#### MATERIAL FOR THIS TASK ####
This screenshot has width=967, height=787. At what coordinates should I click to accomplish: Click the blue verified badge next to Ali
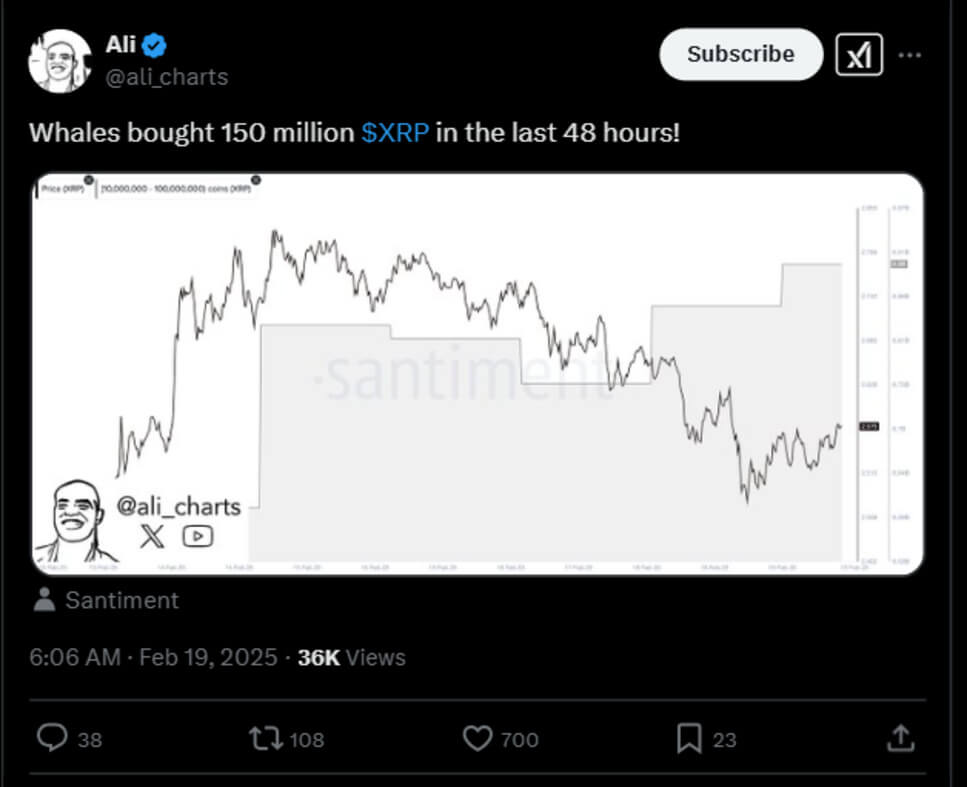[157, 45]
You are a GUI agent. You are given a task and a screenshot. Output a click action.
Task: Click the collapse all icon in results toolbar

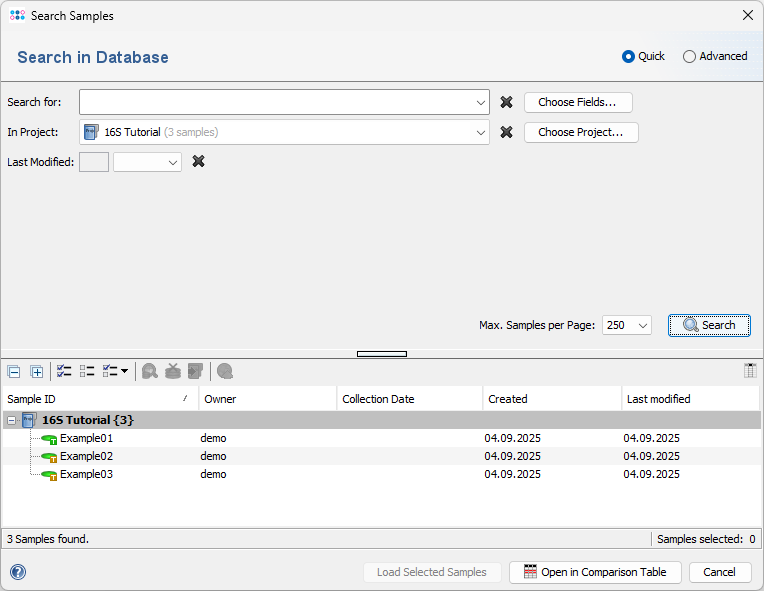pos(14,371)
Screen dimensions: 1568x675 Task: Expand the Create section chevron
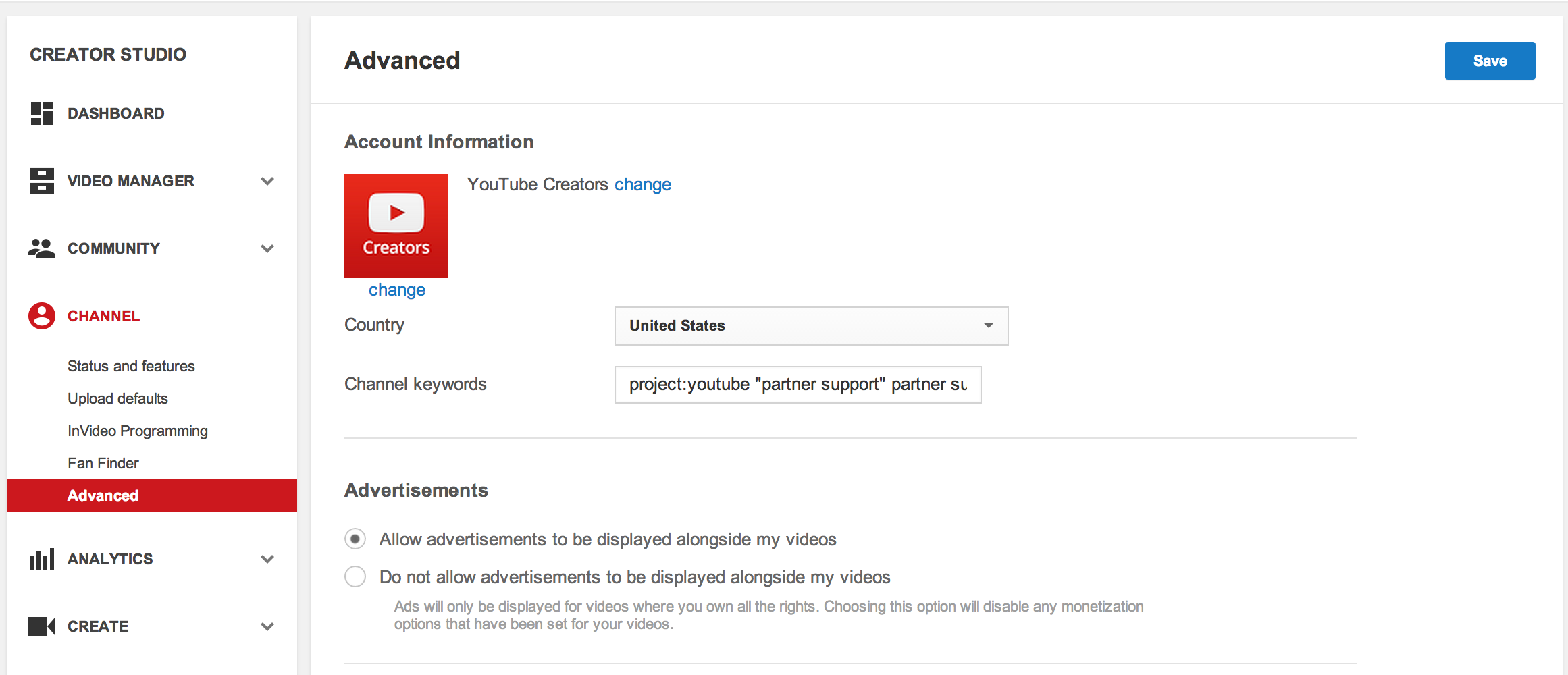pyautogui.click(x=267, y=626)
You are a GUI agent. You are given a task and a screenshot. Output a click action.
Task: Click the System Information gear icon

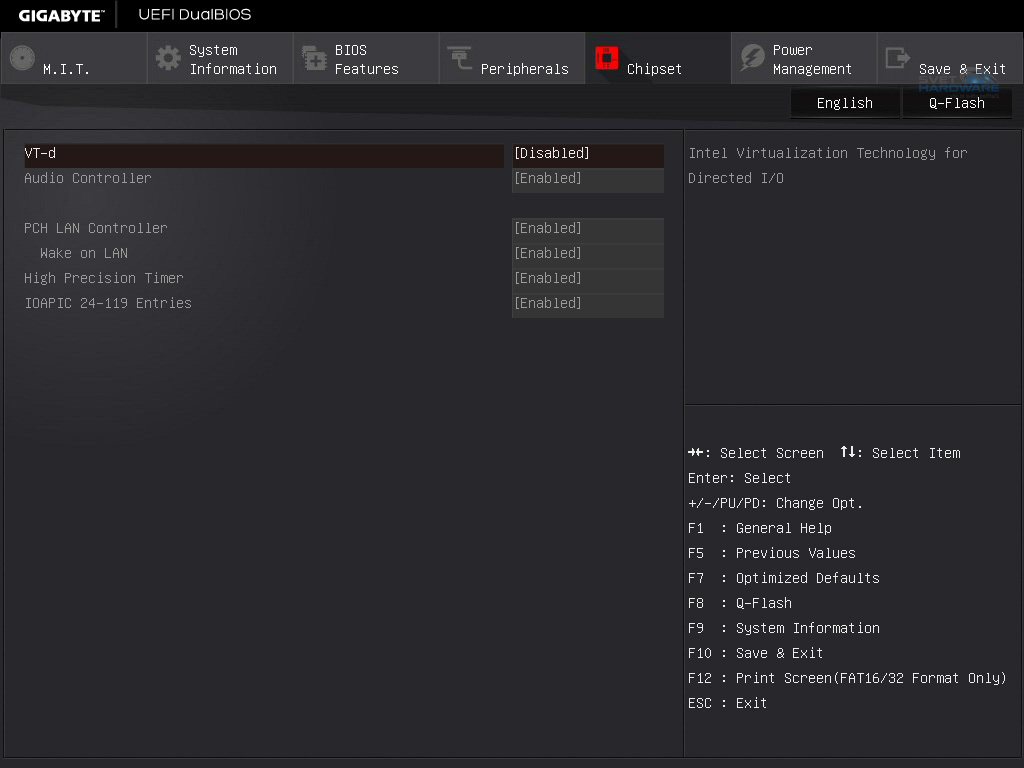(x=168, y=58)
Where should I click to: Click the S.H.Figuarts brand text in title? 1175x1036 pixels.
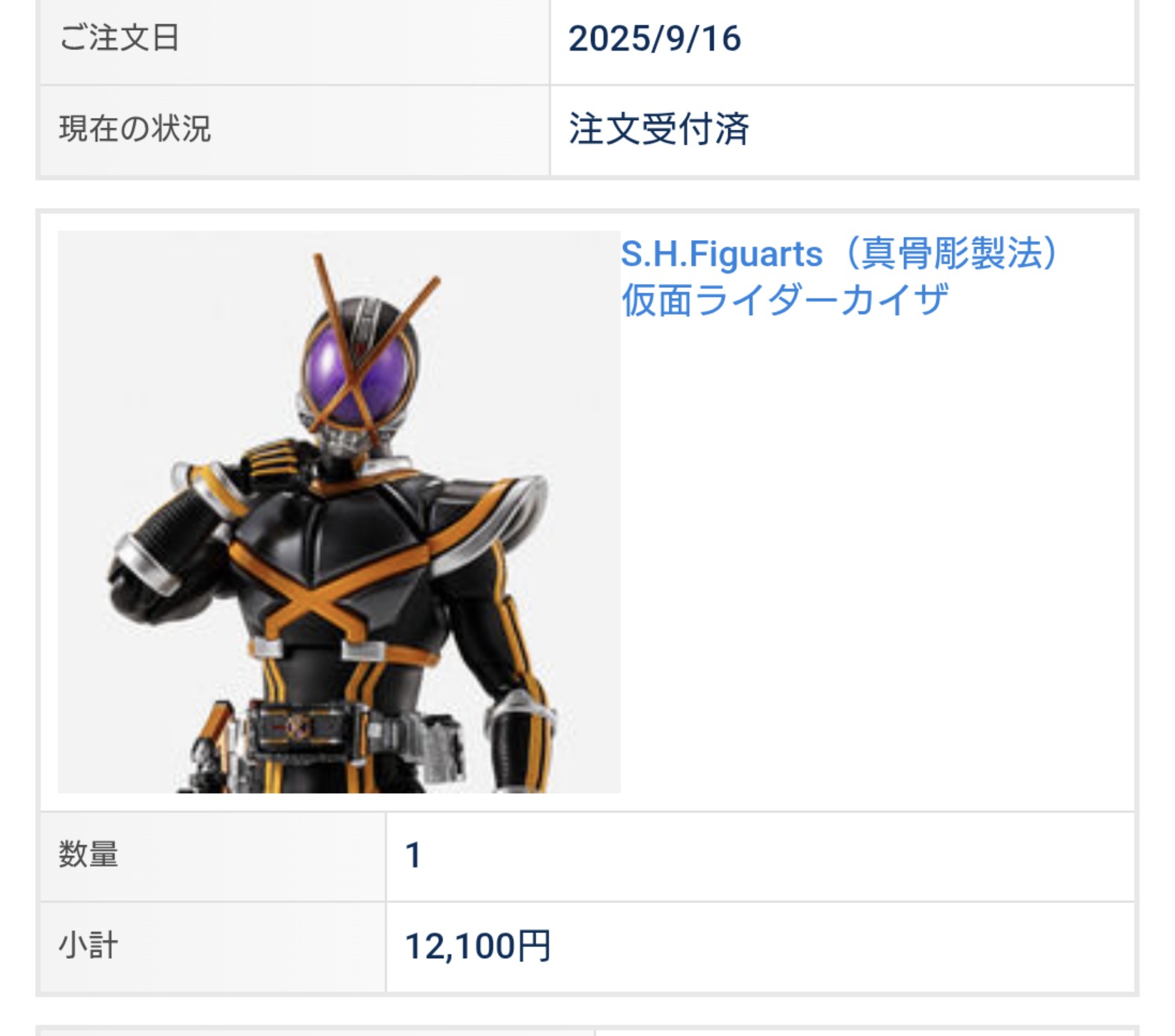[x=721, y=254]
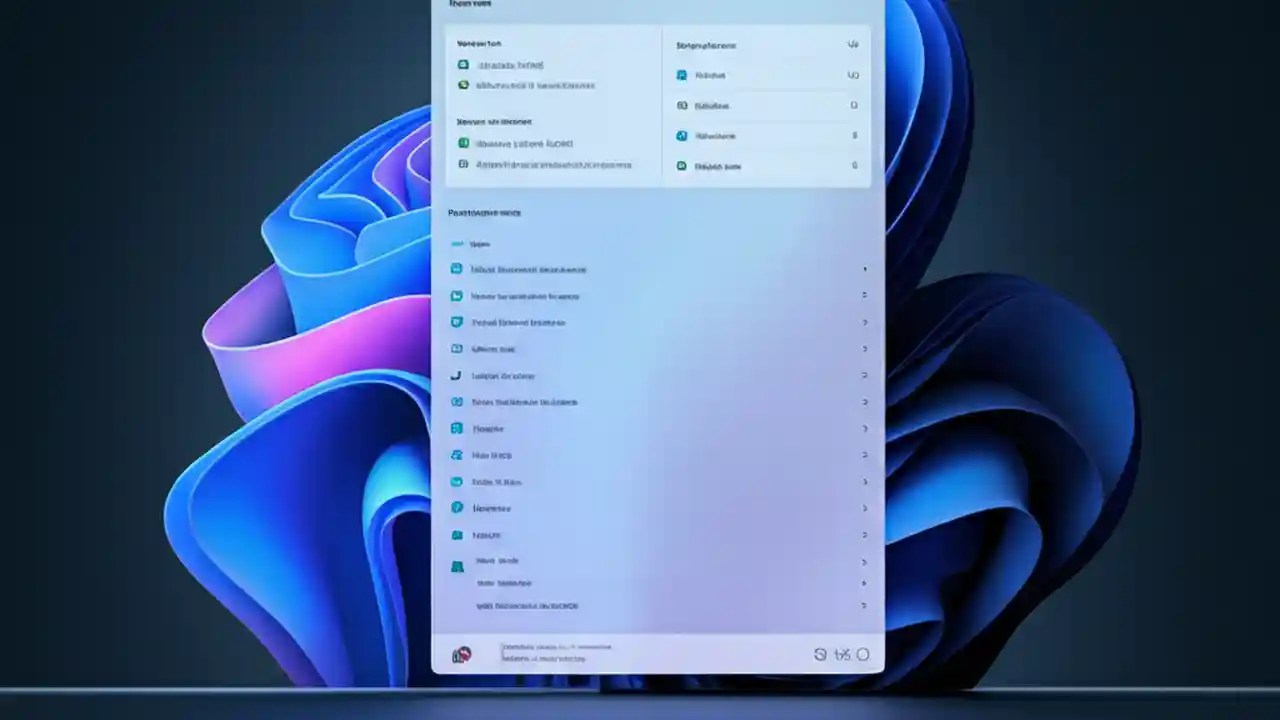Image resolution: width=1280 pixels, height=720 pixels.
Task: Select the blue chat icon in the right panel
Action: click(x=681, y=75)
####
### REQUIRED TASK
Lay out the stretch of items from the start through the line containing "(x=168, y=58)" as a JSON list of strings, one string per line and with blank lines omitted. Leave the pictures out of the answer.

### RESULT
[
  "This screenshot has width=967, height=787. At what coordinates should I click to accomplish: Click the blue verified badge next to Ali",
  "[157, 45]",
  "You are a GUI agent. You are given a task and a screenshot. Output a click action.",
  "Task: Click the collapse all icon in results toolbar",
  "pos(14,371)",
  "Screen dimensions: 1568x675 Task: Expand the Create section chevron",
  "pyautogui.click(x=267, y=626)",
  "You are a GUI agent. You are given a task and a screenshot. Output a click action.",
  "Task: Click the System Information gear icon",
  "(x=168, y=58)"
]